-------- Task material

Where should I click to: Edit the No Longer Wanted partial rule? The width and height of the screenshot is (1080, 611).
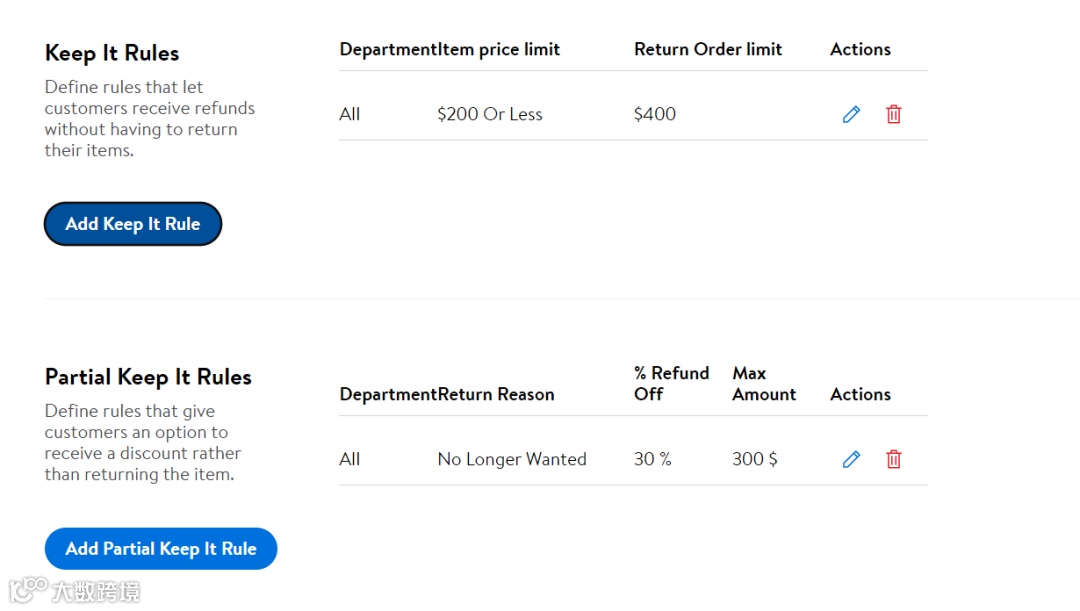851,459
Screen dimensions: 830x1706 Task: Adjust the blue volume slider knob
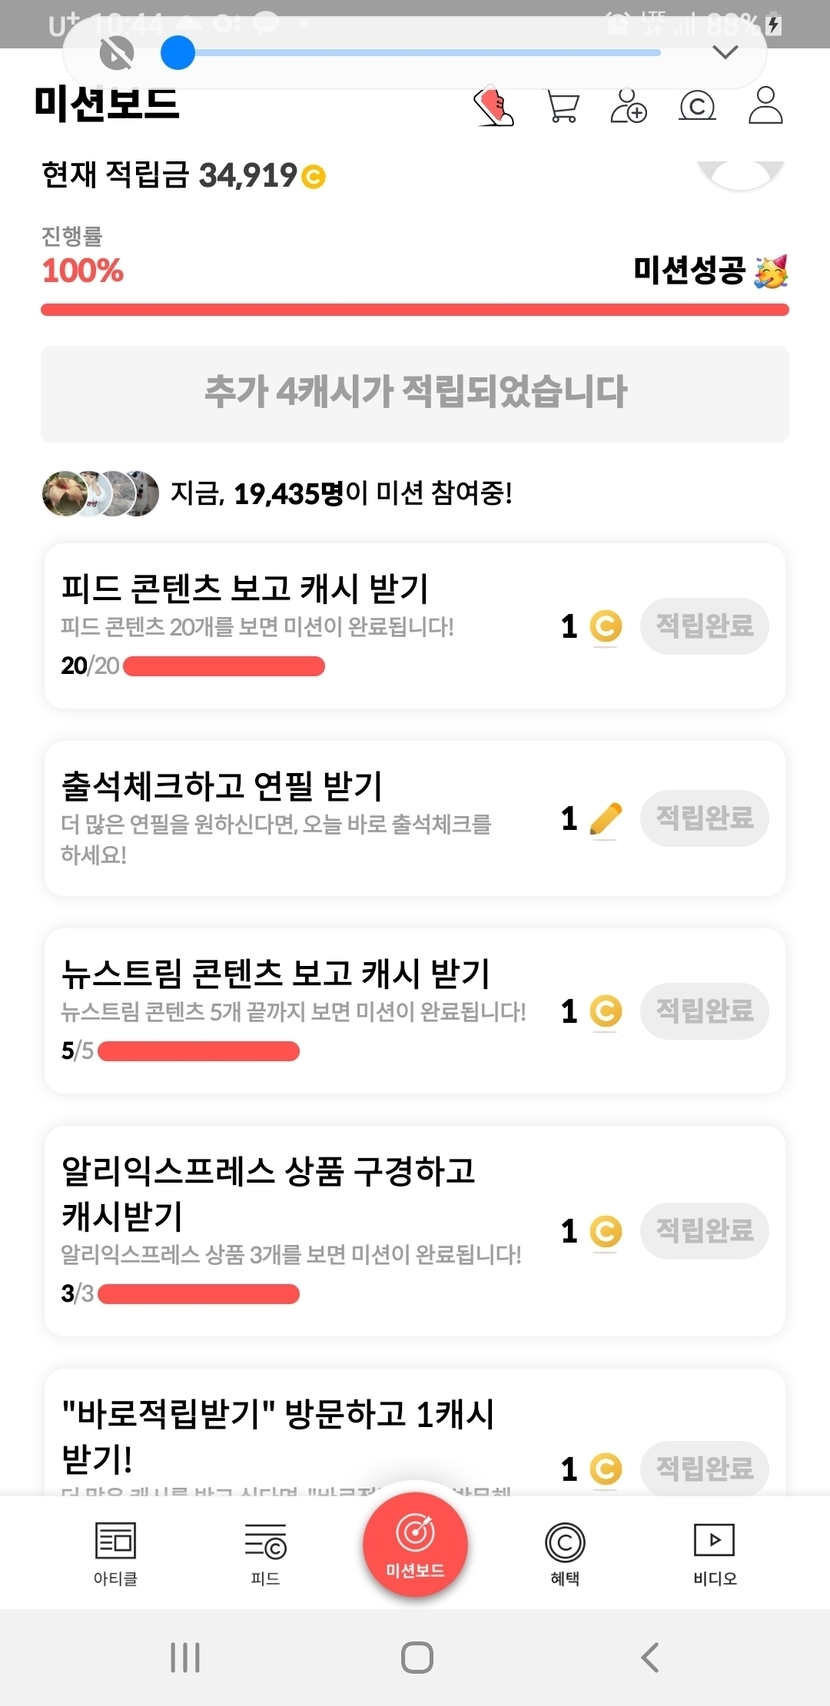click(x=178, y=52)
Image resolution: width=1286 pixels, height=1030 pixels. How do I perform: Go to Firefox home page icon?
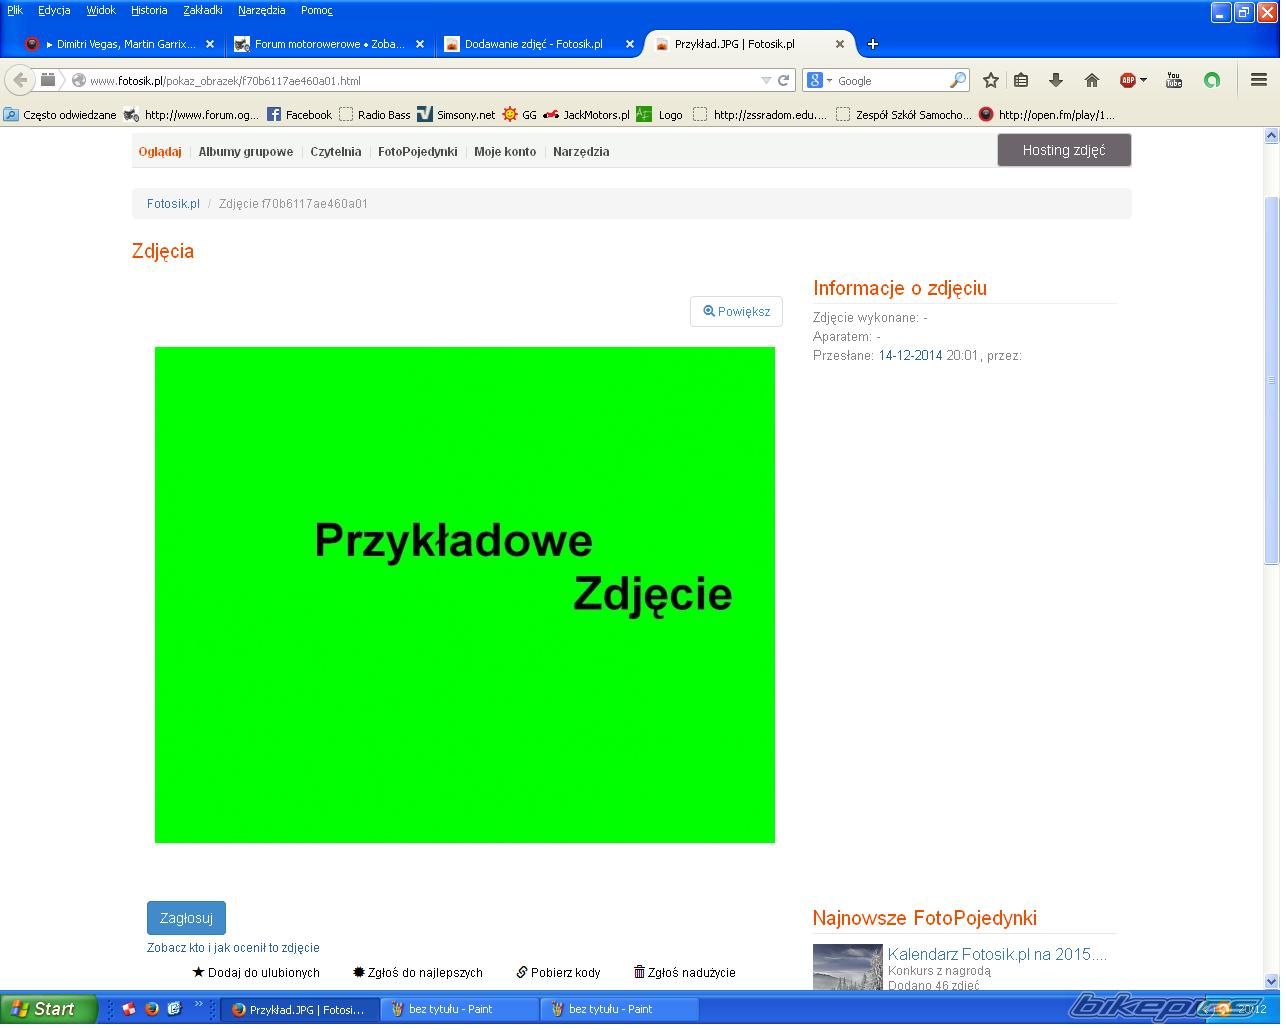click(1092, 80)
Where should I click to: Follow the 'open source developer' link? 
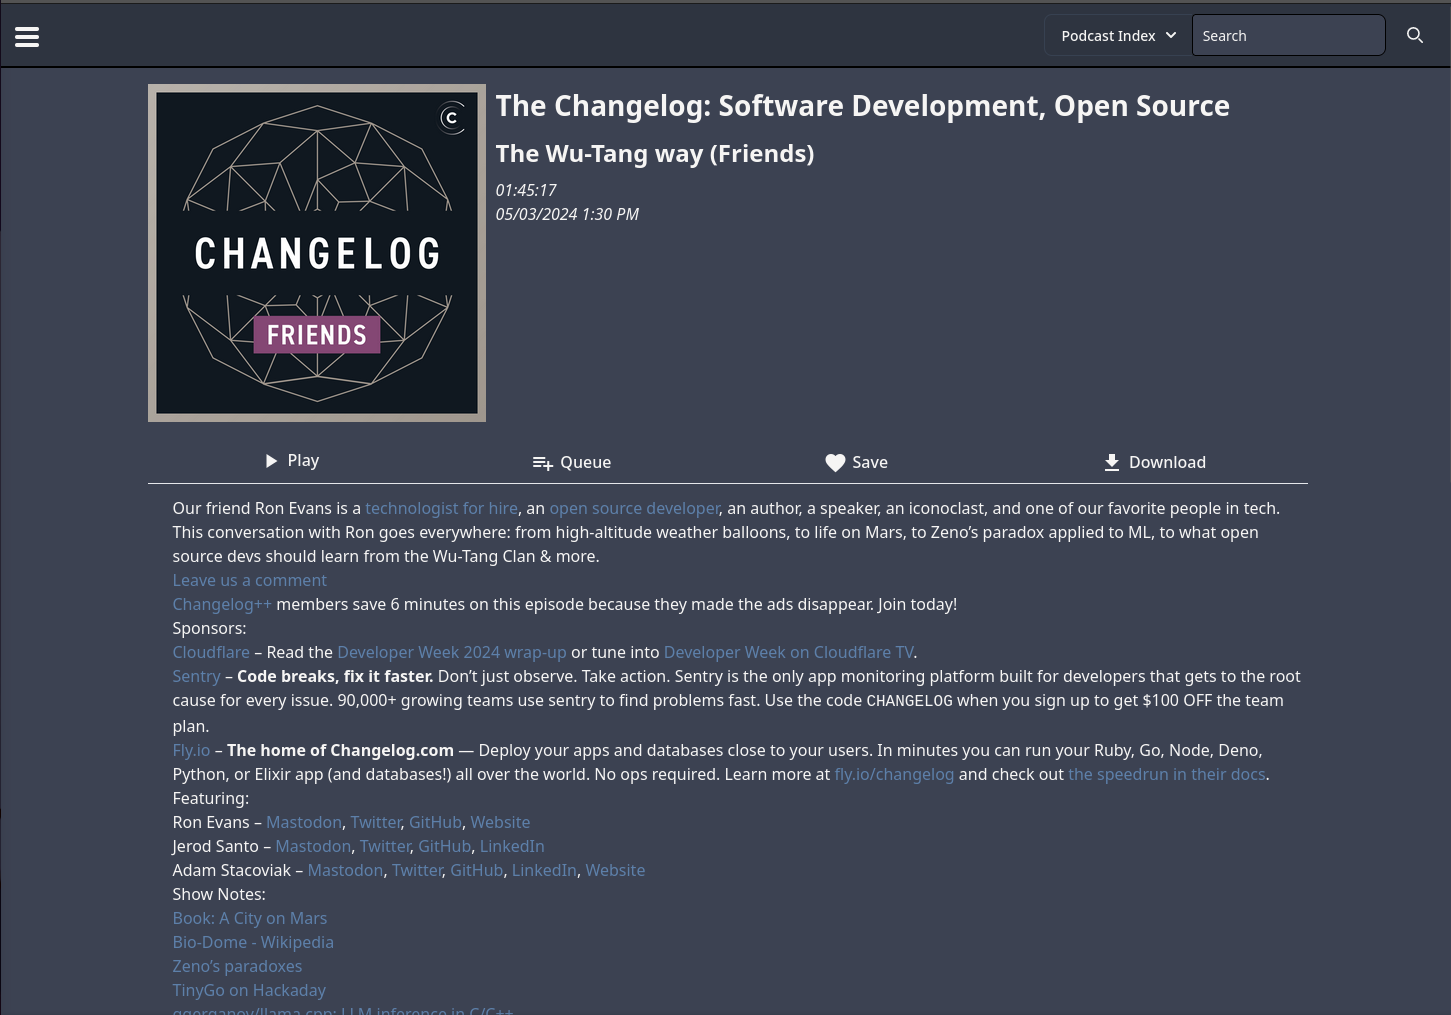[634, 508]
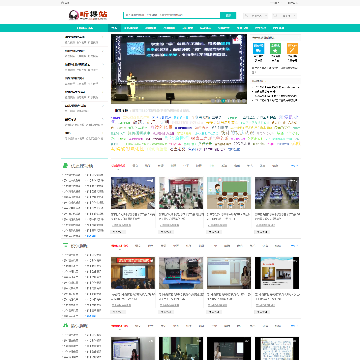Select the highlighted first tab in teal navigation bar
The image size is (360, 360).
click(114, 28)
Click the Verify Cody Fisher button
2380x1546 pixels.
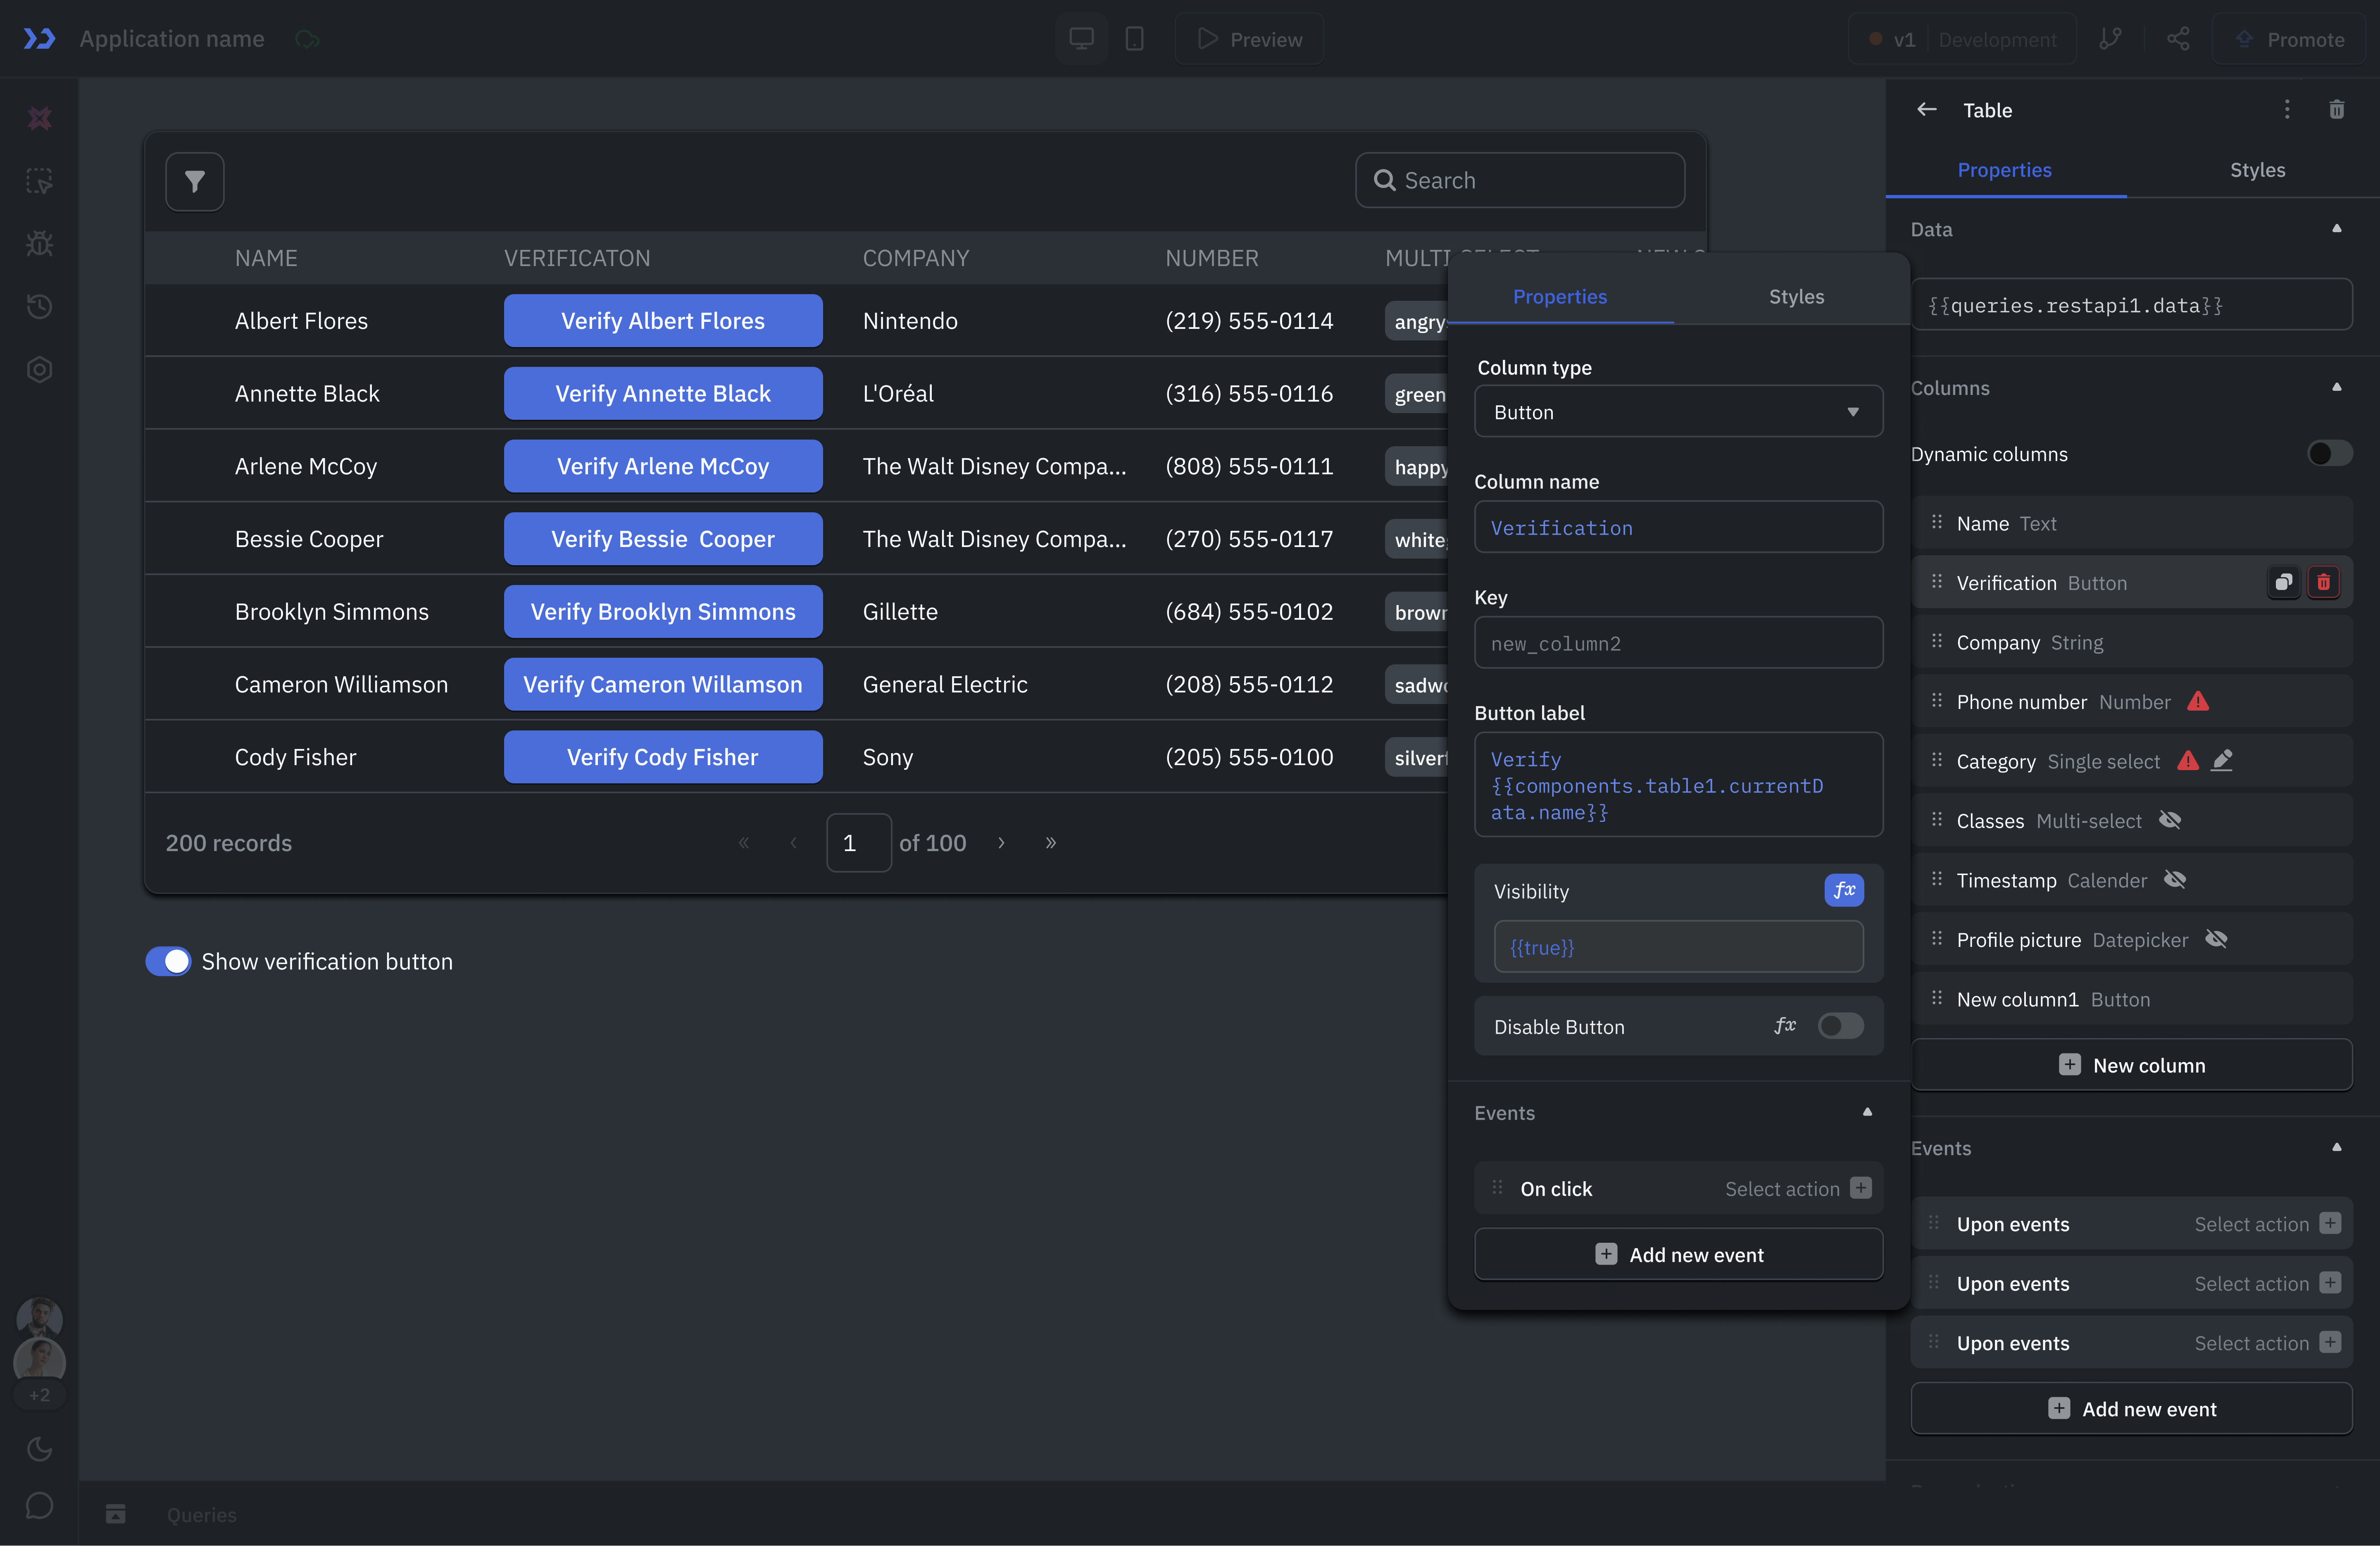(662, 757)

----------------

> Task to carry out:
Swap every "Where should I click to" in the rows above for "Which spot should I click to", keeping everything else the same and leaving out the pictures.

> Final answer:
Which spot should I click to: Edit the No Longer Wanted partial rule? The width and height of the screenshot is (1080, 611).
851,459
Screen dimensions: 830x1706 Task: Adjust the blue volume slider knob
click(x=178, y=52)
Image resolution: width=1286 pixels, height=1030 pixels. How do I perform: Go to Firefox home page icon?
click(1092, 80)
Which spot should I click to: Follow the 'open source developer' link? 
[634, 508]
Select the highlighted first tab in teal navigation bar
The image size is (360, 360).
click(114, 28)
Click the Verify Cody Fisher button
2380x1546 pixels.
(662, 757)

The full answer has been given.